(Extracted records)
◆ ◆ ◆ ◆ ◆

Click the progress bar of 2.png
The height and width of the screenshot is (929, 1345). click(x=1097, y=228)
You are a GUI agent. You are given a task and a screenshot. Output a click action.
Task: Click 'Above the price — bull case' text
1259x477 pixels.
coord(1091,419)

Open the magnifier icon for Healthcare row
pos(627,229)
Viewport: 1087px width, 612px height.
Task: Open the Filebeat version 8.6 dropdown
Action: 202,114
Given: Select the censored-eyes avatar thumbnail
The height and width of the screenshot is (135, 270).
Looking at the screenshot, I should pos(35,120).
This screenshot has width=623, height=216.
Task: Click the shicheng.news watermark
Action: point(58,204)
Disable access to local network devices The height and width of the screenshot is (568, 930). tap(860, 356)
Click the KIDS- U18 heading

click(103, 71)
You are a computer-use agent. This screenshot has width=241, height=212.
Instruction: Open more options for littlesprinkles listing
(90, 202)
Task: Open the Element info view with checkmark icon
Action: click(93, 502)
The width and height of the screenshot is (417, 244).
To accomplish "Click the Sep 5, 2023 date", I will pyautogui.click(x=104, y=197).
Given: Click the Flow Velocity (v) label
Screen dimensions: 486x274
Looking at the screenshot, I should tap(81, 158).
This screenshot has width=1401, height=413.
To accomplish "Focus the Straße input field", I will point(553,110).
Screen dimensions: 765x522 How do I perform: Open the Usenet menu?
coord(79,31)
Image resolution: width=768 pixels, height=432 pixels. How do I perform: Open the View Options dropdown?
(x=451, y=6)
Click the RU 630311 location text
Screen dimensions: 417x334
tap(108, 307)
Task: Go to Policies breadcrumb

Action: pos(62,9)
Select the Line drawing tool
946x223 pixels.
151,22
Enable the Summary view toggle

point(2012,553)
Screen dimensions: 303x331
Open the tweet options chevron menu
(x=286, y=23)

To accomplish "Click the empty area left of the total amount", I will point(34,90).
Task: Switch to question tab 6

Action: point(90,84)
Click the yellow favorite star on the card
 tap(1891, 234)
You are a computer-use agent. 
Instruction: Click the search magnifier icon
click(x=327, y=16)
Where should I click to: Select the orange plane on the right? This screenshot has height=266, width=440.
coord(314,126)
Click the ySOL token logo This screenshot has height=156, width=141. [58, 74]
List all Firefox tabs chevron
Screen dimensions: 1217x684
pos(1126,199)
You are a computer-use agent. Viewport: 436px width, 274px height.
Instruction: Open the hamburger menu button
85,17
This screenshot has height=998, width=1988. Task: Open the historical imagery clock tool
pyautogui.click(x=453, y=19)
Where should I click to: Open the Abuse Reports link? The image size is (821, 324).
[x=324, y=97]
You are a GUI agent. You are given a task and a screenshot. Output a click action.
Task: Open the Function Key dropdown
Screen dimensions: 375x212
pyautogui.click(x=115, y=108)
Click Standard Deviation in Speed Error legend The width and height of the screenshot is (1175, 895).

◆ ◆ ◆ ◆ ◆

▶ [Work instructions]:
Rewrite the lines from the line with "Screen dimensions: 303x331" up to and including the line with "tap(1891, 234)", shifting every coordinate in the answers up by 33. Leave all other text in those lines unchanged.

▶ [Solution for this task]:
Screen dimensions: 303x331
Open the tweet options chevron menu
(x=319, y=56)

To accomplish "Click the empty area left of the total amount", I will point(67,123).
Task: Switch to question tab 6

Action: point(123,117)
Click the yellow favorite star on the card
 tap(1924, 267)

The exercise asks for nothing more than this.